From 10 seconds to <1: How Ema made agentic routing feel instant with Simplismart
End-to-end latency
10s → 0.9s
Scale-up time
6 min → <1 min
Combined router latency
<900 ms end-to-end
Company
Ema
USE CASE
Enterprise agentic AI platform needing ultra-low-latency routing across a multi-model stack
Highlights
  • Continuous batching for high GPU utilization
  • Overlap scheduling to parallelize compute and I/O
  • CUDA kernel & compilation optimizations tailored to LLM inference

Company Background 

Ema is building an enterprise-facing AI agent platform that plugs into internal systems and gives customers the flexibility to pick from 12+ foundation models (e.g., GPT, DeepSeek, and others) for downstream tasks. On top of the foundation layer, Ema runs a proprietary intelligence layer composed of two custom LLMs (~1B and ~8B parameters) that act as routing models: they parse enterprise queries, apply a reward signal, and decide which model in the stack should process each request. This architecture lets Ema deliver both control and performance for complex, multi-tool enterprise flows.

The Problem

Because Ema’s routing LLMs allocate work (they don’t generate final responses), the latency requirement was near-zero and every extra millisecond degraded perceived performance and user trust. In production, however, the team observed:

  • ~3.5s latency for the 1B router
  • ~6.5s latency for the 8B router
  • Sequential execution pushed end-to-end latencies beyond 10s, missing enterprise SLAs that required <1s selection.
  • Compounding the issue, scale-up time for new workloads was about 6 minutes, hurting spiky traffic handling.

Solution

To break through the latency wall without sacrificing accuracy or routing quality, Simplismart partnered with Ema on a three-layer optimization plan i.e. serving, inference, and scaling with careful change isolation and A/B validation.

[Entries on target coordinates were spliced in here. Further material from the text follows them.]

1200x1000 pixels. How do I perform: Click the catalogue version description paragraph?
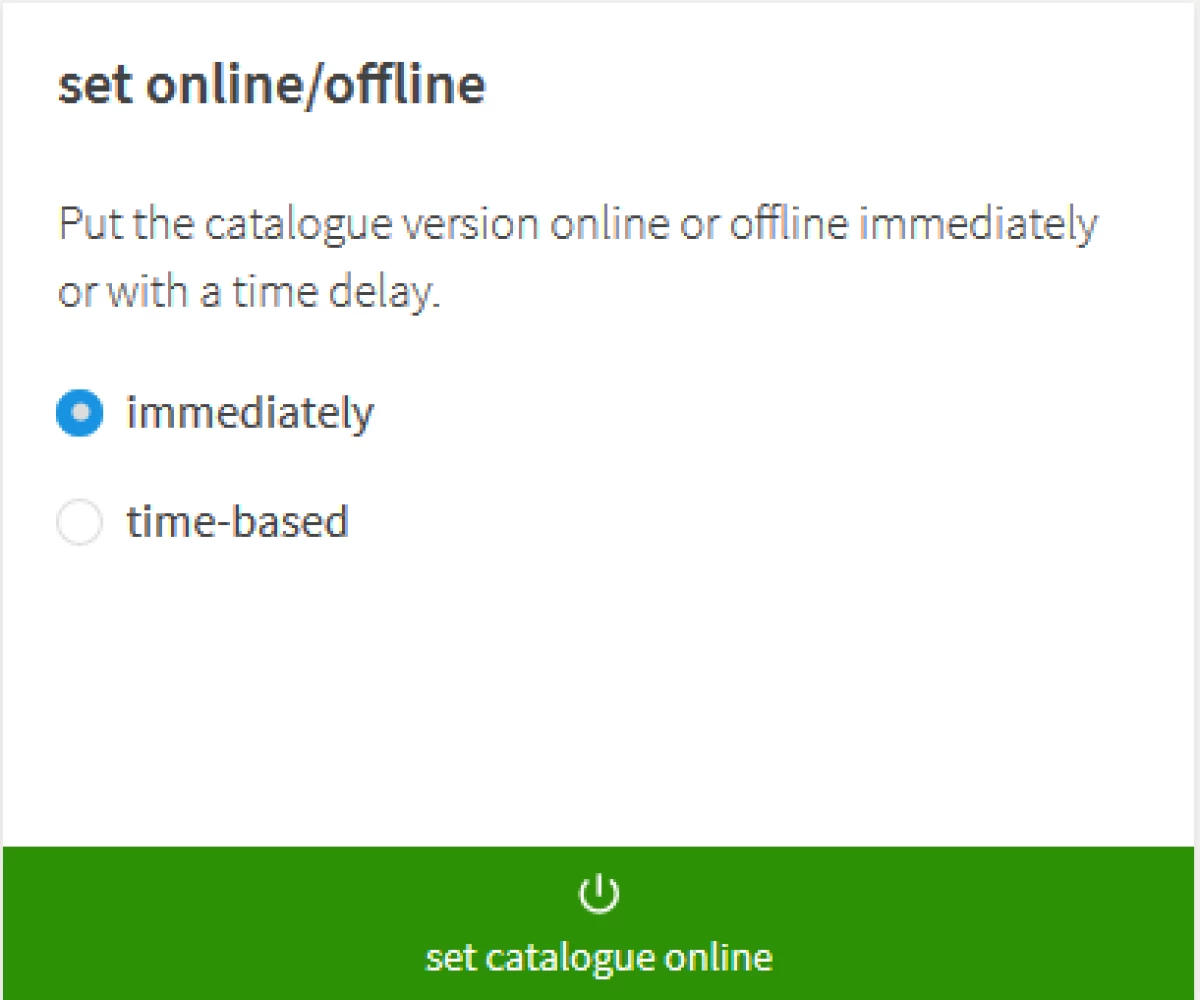(x=578, y=259)
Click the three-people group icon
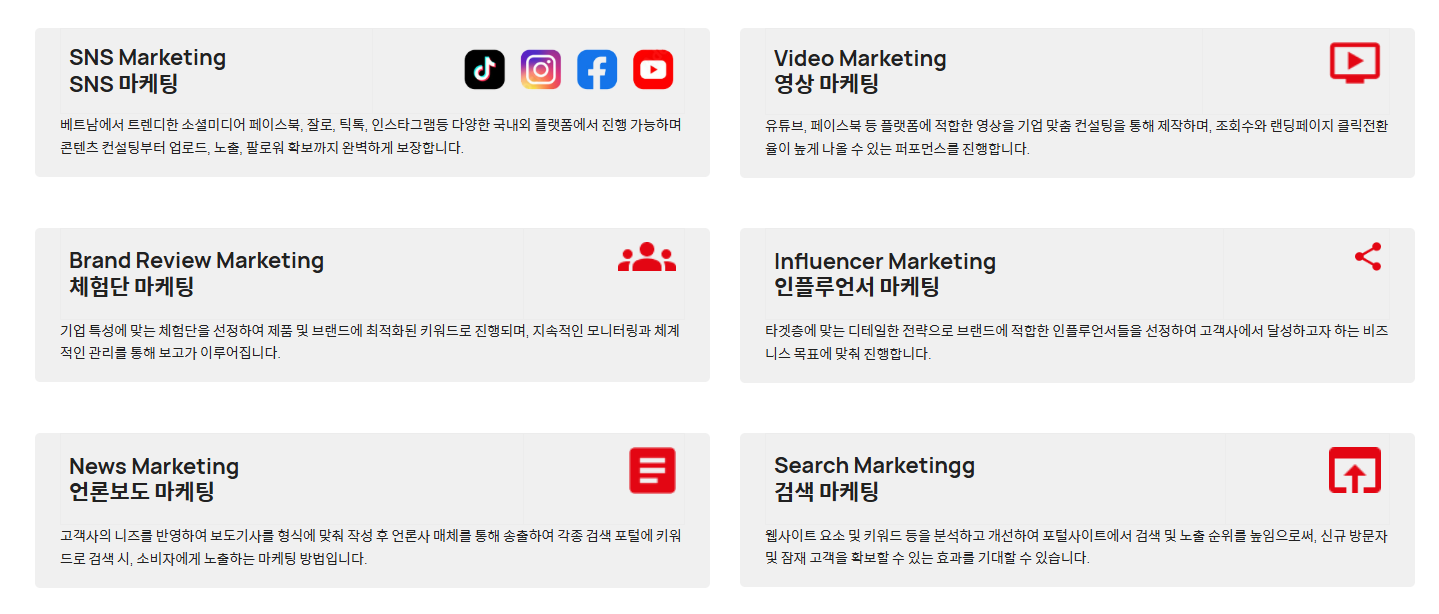This screenshot has height=614, width=1439. (647, 258)
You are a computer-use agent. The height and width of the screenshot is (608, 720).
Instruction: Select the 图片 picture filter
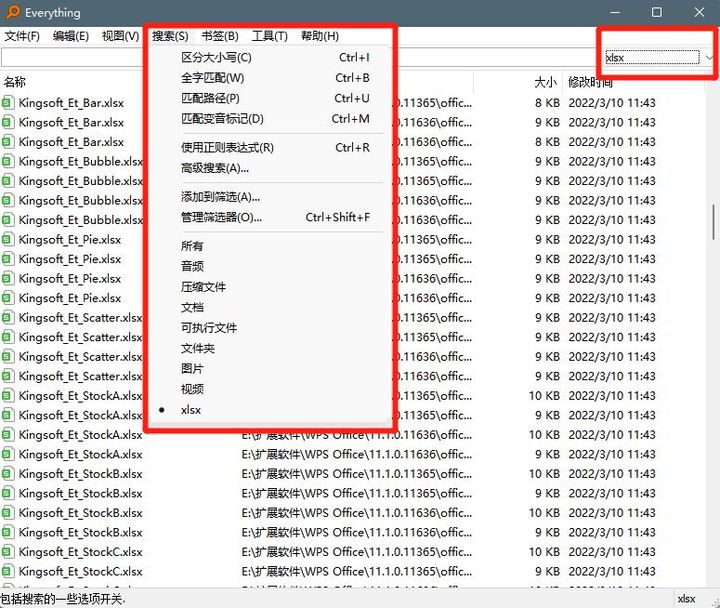192,369
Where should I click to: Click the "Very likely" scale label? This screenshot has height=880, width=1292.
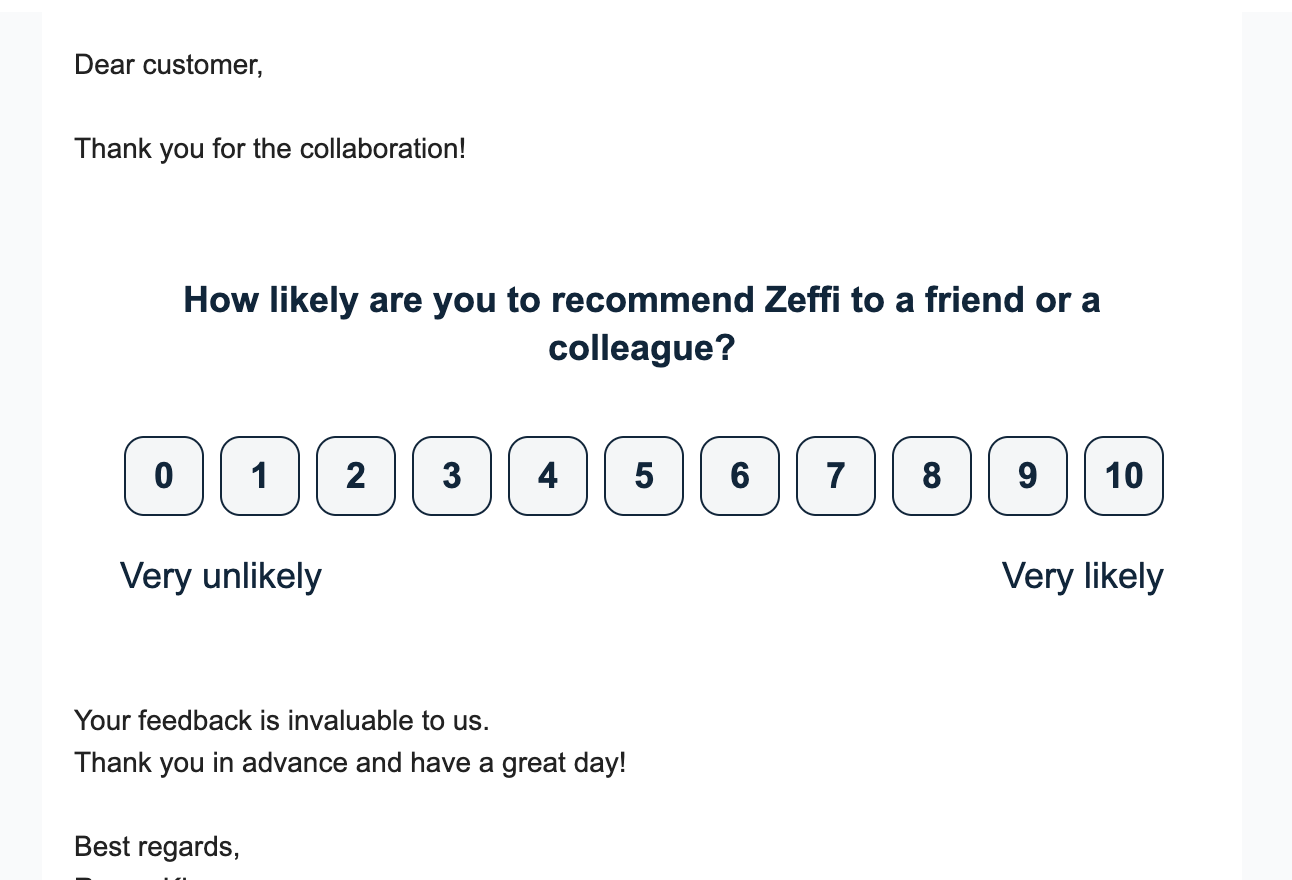coord(1082,576)
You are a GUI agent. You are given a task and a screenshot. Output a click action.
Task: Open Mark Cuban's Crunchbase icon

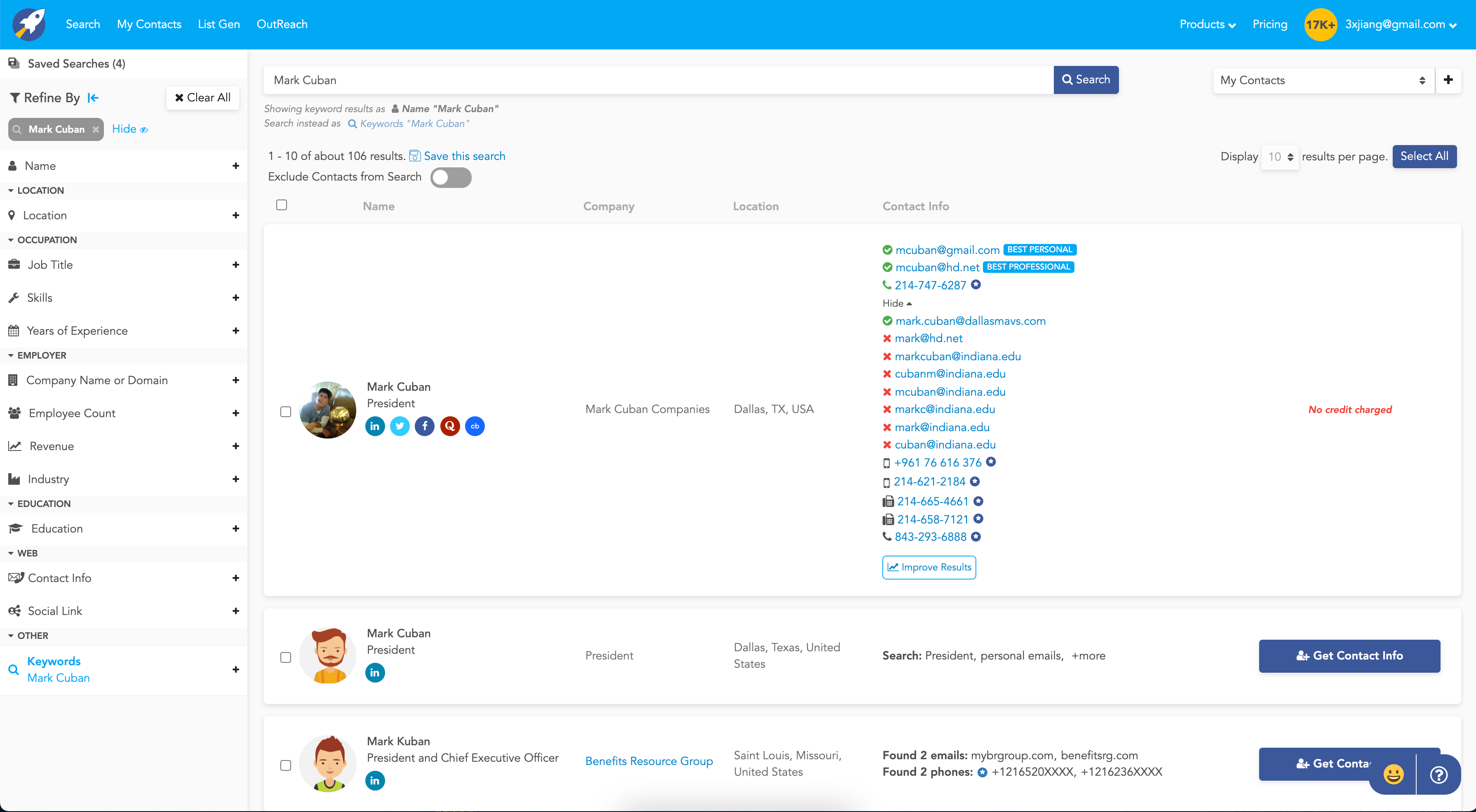[475, 426]
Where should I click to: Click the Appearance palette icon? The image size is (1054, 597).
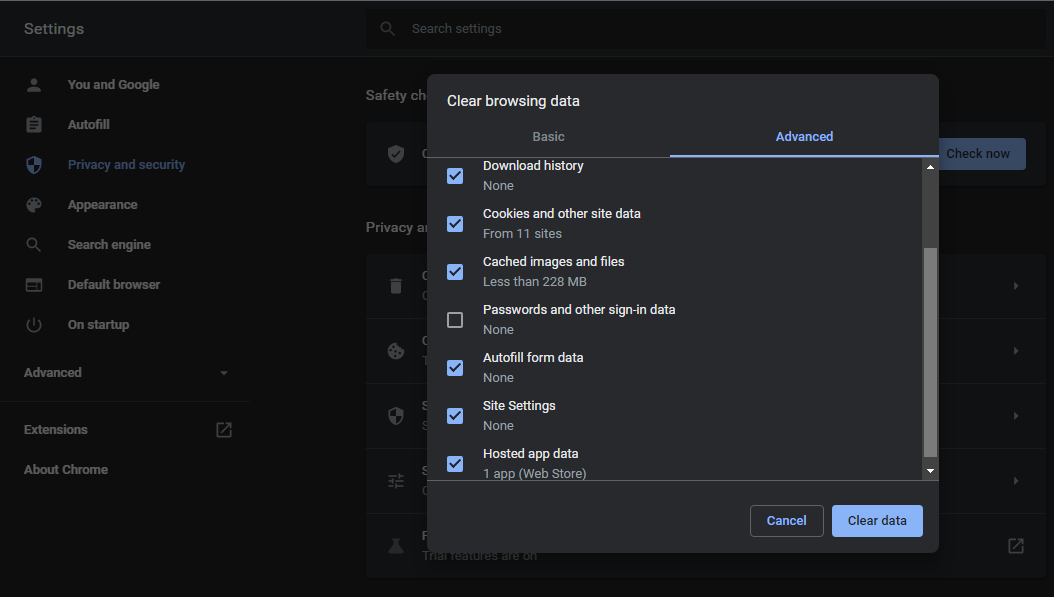(34, 205)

1) Serving-layer throughput: continuous batching

  • Implemented continuous batching to keep GPUs hot, reduce idle gaps between microbatches, and smoothen queueing variance under bursty traffic.
  • Batched work across similar sequence lengths to avoid tail-latency cliffs.

2) Pipeline concurrency: overlap scheduling

  • Introduced overlap scheduling to parallelize CPU preprocessing, GPU compute, and host↔device transfers, minimizing stalls.
  • Re-sequenced the 1B/8B router duo to remove unnecessary sequential steps, cutting end-to-end routing time even when both models are consulted.

3) Inference-kernel & graph compilation improvements

  • Applied CUDA kernel and compilation optimizations purpose-built for LLM inference paths used by the routers.
  • Tuned launch configs and operator fusion points to raise effective SM occupancy under real-world prompt/sequence distributions.

4) Fast elasticity: scale-time reduction

  • Removed pipeline bottlenecks and tuned autoscaling triggers/limits so the system could scale in under one minute without cold-start spikes.

Collectively, these upgrades lifted GPU utilization, eliminated sequential head-of-line blocking, and cut copy/compute bubbles, translating directly into lower p50 latency and steadier p95 under load.

Results

  • p50 end-to-end latency: 10s → 0.9s (–91%)
  • Scale-up (cold-to-ready): 6 min → <1 min (–85%)
  • Combined router latency (1B + 8B): <900 ms end-to-end

With Simplismart, Ema’s routing layer transformed from a sequential system into a high-speed, adaptive engine. Model selection now feels instant with sub-second routing across a multi-model stack, even under enterprise-scale load.

Engineering teams can deploy new routing variants without latency regressions or scale-up lag. GPU clusters stay fully utilized, autoscaling reacts within seconds, and users experience truly real-time agentic AI.

Simplismart helped Ema meet SLAs and achieved true real-time performance.

Simplismart’s team partnered with us to optimize every layer, from batching and pipeline concurrency to CUDA-level inference and fast autoscaling. Their engineering support made sub-second routing a reality.